What you need to do> Every line of the material below should be repeated exactly.

Data records>
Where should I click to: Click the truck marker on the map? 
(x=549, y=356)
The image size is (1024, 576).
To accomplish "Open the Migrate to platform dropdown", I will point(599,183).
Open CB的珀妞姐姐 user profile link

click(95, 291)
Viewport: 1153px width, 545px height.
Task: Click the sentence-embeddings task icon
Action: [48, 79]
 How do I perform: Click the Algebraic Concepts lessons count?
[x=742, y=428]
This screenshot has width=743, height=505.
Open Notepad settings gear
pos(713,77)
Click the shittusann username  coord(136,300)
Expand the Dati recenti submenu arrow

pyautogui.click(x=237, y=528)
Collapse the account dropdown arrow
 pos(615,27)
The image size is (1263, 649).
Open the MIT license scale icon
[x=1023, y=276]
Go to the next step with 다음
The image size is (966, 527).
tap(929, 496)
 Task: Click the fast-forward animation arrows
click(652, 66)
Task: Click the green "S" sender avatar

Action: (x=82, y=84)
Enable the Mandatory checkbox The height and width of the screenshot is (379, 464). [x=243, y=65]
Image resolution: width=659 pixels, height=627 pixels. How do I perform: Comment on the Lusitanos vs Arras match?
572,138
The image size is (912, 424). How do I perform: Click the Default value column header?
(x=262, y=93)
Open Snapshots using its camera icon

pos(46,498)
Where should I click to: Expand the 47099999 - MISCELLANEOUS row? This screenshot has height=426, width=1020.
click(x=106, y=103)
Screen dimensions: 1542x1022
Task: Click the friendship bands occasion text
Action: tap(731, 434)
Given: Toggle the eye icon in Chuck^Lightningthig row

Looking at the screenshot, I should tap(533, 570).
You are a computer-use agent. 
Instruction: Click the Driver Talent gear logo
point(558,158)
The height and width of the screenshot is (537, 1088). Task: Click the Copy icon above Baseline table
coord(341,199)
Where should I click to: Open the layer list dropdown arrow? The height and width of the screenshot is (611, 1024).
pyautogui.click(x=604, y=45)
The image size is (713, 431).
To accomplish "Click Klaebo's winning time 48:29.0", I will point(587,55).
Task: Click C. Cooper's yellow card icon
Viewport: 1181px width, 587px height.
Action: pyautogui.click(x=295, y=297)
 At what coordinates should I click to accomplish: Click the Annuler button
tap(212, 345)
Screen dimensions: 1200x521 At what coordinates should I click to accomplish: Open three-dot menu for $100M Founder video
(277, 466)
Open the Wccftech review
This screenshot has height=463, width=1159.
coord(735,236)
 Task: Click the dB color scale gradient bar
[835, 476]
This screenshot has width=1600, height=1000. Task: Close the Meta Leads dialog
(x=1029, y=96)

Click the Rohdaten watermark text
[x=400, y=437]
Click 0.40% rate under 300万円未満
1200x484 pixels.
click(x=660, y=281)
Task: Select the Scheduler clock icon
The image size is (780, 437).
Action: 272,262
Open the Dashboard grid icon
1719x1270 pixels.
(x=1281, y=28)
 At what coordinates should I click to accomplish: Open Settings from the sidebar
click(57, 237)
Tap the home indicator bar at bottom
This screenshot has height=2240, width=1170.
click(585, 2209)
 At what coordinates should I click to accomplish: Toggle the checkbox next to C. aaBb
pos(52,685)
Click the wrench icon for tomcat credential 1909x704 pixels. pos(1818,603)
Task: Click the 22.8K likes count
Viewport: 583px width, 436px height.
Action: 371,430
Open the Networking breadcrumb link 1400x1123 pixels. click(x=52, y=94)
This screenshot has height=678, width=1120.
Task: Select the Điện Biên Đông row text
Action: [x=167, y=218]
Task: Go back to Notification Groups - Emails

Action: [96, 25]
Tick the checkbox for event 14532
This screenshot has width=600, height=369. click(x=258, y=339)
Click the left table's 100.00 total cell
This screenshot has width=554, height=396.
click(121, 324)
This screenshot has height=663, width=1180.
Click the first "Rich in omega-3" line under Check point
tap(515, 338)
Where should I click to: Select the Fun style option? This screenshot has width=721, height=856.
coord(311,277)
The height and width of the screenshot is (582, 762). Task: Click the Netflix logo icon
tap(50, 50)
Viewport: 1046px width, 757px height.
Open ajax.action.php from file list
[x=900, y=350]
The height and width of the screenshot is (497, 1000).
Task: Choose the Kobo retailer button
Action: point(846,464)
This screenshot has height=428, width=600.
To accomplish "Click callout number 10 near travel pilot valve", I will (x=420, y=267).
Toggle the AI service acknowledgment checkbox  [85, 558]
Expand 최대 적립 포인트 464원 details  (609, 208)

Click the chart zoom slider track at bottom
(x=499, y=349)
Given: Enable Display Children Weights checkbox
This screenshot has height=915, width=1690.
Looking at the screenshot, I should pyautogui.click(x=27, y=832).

Written answer>
Where should I click to: Click the truck marker on the map? 
(x=549, y=356)
The image size is (1024, 576).
To accomplish "Open the Migrate to platform dropdown", I will point(599,183).
Open CB的珀妞姐姐 user profile link

click(95, 291)
Viewport: 1153px width, 545px height.
Task: Click the sentence-embeddings task icon
Action: [48, 79]
 How do I perform: Click the Algebraic Concepts lessons count?
[x=742, y=428]
This screenshot has width=743, height=505.
Open Notepad settings gear
pos(713,77)
Click the shittusann username  coord(136,300)
Expand the Dati recenti submenu arrow

pyautogui.click(x=237, y=528)
Collapse the account dropdown arrow
 pos(615,27)
The image size is (1263, 649).
Open the MIT license scale icon
[x=1023, y=276]
Go to the next step with 다음
The image size is (966, 527).
tap(929, 496)
 Task: Click the fast-forward animation arrows
click(652, 66)
Task: Click the green "S" sender avatar

Action: (x=82, y=84)
Enable the Mandatory checkbox The height and width of the screenshot is (379, 464). [x=243, y=65]
Image resolution: width=659 pixels, height=627 pixels. How do I perform: Comment on the Lusitanos vs Arras match?
572,138
The image size is (912, 424). How do I perform: Click the Default value column header?
(x=262, y=93)
Open Snapshots using its camera icon

pos(46,498)
Where should I click to: Expand the 47099999 - MISCELLANEOUS row? This screenshot has height=426, width=1020.
click(x=106, y=103)
Screen dimensions: 1542x1022
Task: Click the friendship bands occasion text
Action: tap(731, 434)
Given: Toggle the eye icon in Chuck^Lightningthig row

Looking at the screenshot, I should tap(533, 570).
You are a computer-use agent. 
Instruction: Click the Driver Talent gear logo
point(558,158)
The height and width of the screenshot is (537, 1088). Task: Click the Copy icon above Baseline table
coord(341,199)
Where should I click to: Open the layer list dropdown arrow? The height and width of the screenshot is (611, 1024).
pyautogui.click(x=604, y=45)
The image size is (713, 431).
To accomplish "Click Klaebo's winning time 48:29.0", I will point(587,55).
Task: Click C. Cooper's yellow card icon
Viewport: 1181px width, 587px height.
Action: pyautogui.click(x=295, y=297)
 At what coordinates should I click to accomplish: Click the Annuler button
tap(212, 345)
Screen dimensions: 1200x521 At what coordinates should I click to accomplish: Open three-dot menu for $100M Founder video
(277, 466)
Open the Wccftech review
This screenshot has height=463, width=1159.
coord(735,236)
 Task: Click the dB color scale gradient bar
[835, 476]
This screenshot has width=1600, height=1000. Task: Close the Meta Leads dialog
(x=1029, y=96)

Click the Rohdaten watermark text
[x=400, y=437]
Click 0.40% rate under 300万円未満
1200x484 pixels.
click(x=660, y=281)
Task: Select the Scheduler clock icon
The image size is (780, 437).
Action: 272,262
Open the Dashboard grid icon
1719x1270 pixels.
(x=1281, y=28)
 At what coordinates should I click to accomplish: Open Settings from the sidebar
click(57, 237)
Tap the home indicator bar at bottom
This screenshot has height=2240, width=1170.
click(585, 2209)
 At what coordinates should I click to accomplish: Toggle the checkbox next to C. aaBb
pos(52,685)
Click the wrench icon for tomcat credential 1909x704 pixels. pos(1818,603)
Task: Click the 22.8K likes count
Viewport: 583px width, 436px height.
Action: 371,430
Open the Networking breadcrumb link 1400x1123 pixels. click(x=52, y=94)
This screenshot has height=678, width=1120.
Task: Select the Điện Biên Đông row text
Action: [x=167, y=218]
Task: Go back to Notification Groups - Emails

Action: [96, 25]
Tick the checkbox for event 14532
This screenshot has width=600, height=369. click(x=258, y=339)
Click the left table's 100.00 total cell
This screenshot has width=554, height=396.
click(121, 324)
This screenshot has height=663, width=1180.
Click the first "Rich in omega-3" line under Check point
tap(515, 338)
Where should I click to: Select the Fun style option? This screenshot has width=721, height=856.
coord(311,277)
The height and width of the screenshot is (582, 762). Task: Click the Netflix logo icon
tap(50, 50)
Viewport: 1046px width, 757px height.
Open ajax.action.php from file list
[x=900, y=350]
The height and width of the screenshot is (497, 1000).
Task: Choose the Kobo retailer button
Action: point(846,464)
This screenshot has height=428, width=600.
To accomplish "Click callout number 10 near travel pilot valve", I will (x=420, y=267).
Toggle the AI service acknowledgment checkbox  [85, 558]
Expand 최대 적립 포인트 464원 details  (609, 208)

Click the chart zoom slider track at bottom
(x=499, y=349)
Given: Enable Display Children Weights checkbox
This screenshot has height=915, width=1690.
Looking at the screenshot, I should pyautogui.click(x=27, y=832).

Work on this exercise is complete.